No Brasil para duas palestras na Faculdade de Economia, Administração e Contabilidade (FEA) da Universidade de São Paulo ( USP ), o americano de 61 anos conversou com EXAME.com nesta terça-feira sobre emergentes, Estados Unidos, Europa, crise e desemprego:
EXAME.com – Como você avalia os aprendizados após a crise de 2008?
Barry Eichengreen – Fomos relativamente bem na provisão de liquidez no curto prazo, mas muito mal na reforma financeira. Muitos dos elementos que levaram à crise continuam presentes: não fizemos praticamente nada sobre “too big to fail” e derivativos.
Os problemas não foram de aprendizado, mas de implementação. Nós, economistas, sabemos entender e apontar soluções, mas não somos bons em prever problemas e entender os limites políticos na hora de dar o remédio. Uma das maiores lições da crise para economistas é que tudo se resume à política.
EXAME.com – Nesta segunda-feira, um estudo mostrou que pela primeira vez desde 2007,países desenvolvidos voltaram a contribuir mais para o crescimento global do que os emergentes. A euforia acabou ou esse é um suspiro temporário?
Barry Eichengreen – A história chinesa está basicamente intacta. Não existe razão para que eles não possam continuar crescendo a 7 ou 8% ao ano por um período longo – e com as reformas corretas, a Índia também pode. Sempre foi um pouco artificial colocar esses países junto com Rússia, Brasil e África do Sul, são economias muito diferentes.

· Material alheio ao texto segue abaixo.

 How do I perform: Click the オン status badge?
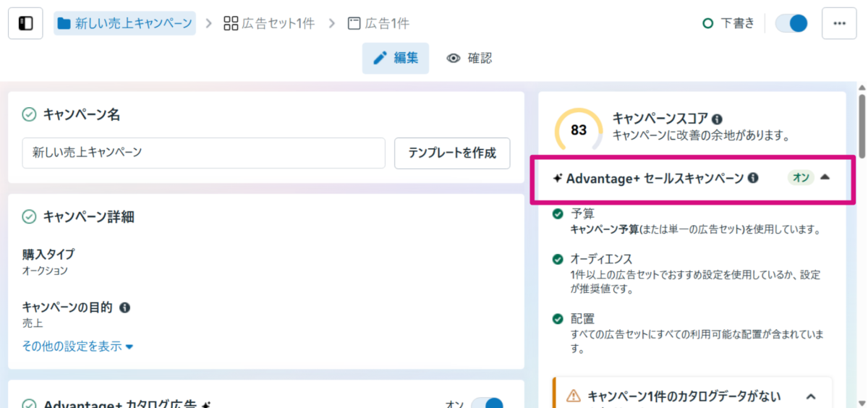[801, 178]
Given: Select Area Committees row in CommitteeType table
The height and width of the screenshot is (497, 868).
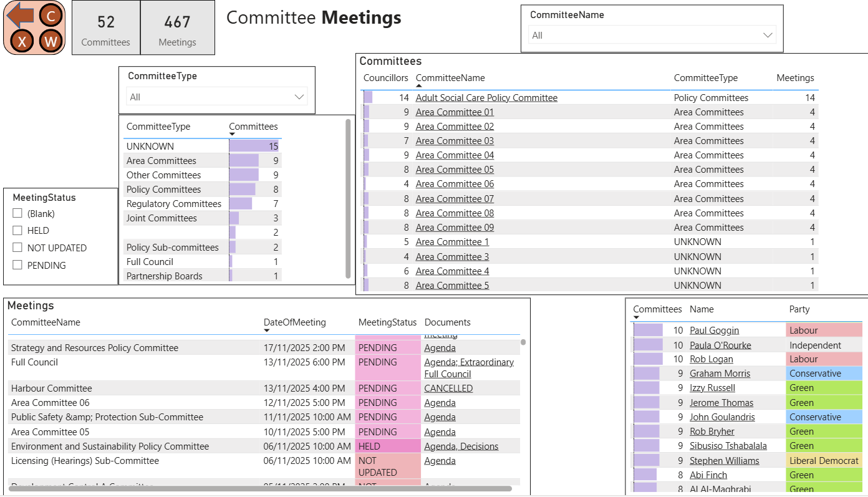Looking at the screenshot, I should (x=162, y=161).
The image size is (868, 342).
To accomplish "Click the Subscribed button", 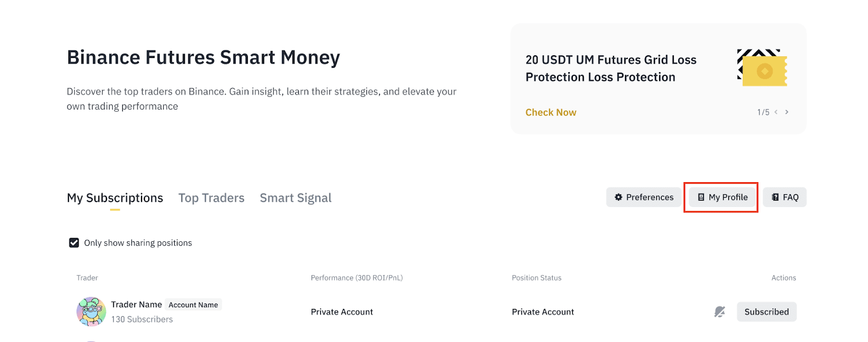I will pyautogui.click(x=767, y=312).
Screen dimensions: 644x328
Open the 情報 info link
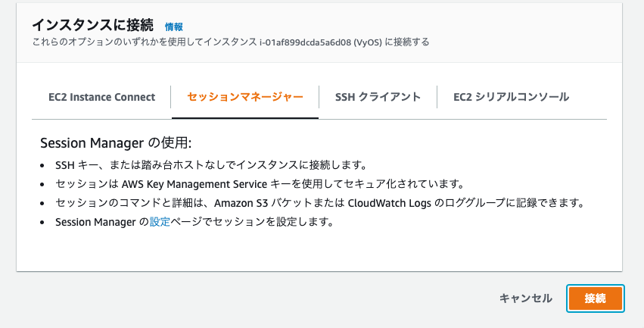[x=174, y=27]
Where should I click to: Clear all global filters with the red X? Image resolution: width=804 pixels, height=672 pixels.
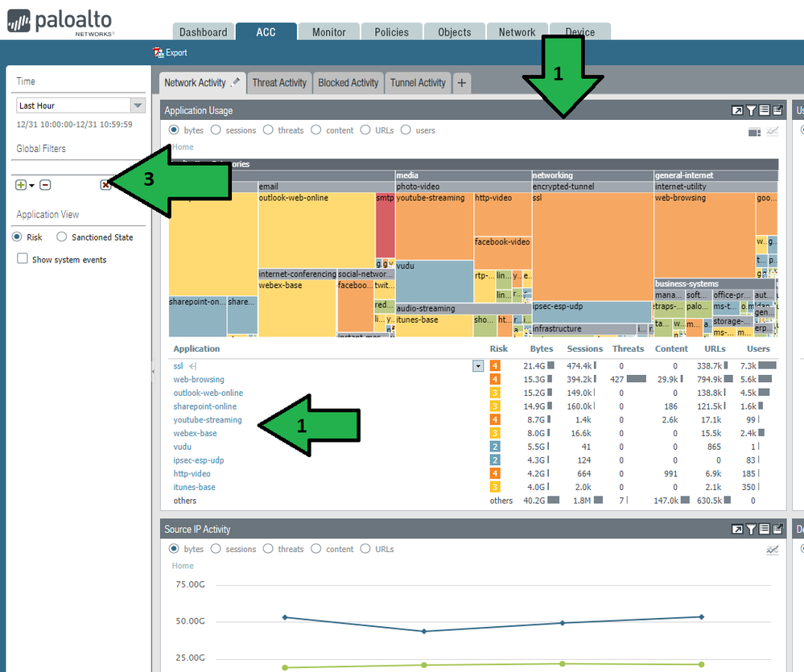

Parte da euforia em relação aos BRICS acabou. Mas, no longo prazo, países de renda média ainda devem crescer mais que países ricos. A logica que fez as pessoas apostarem nos emergentes continua: a diferença é que antes, bastava ter esse rótulo para ser visto como um investimento certo, e agora os investidores estão mais seletivos – como deveriam.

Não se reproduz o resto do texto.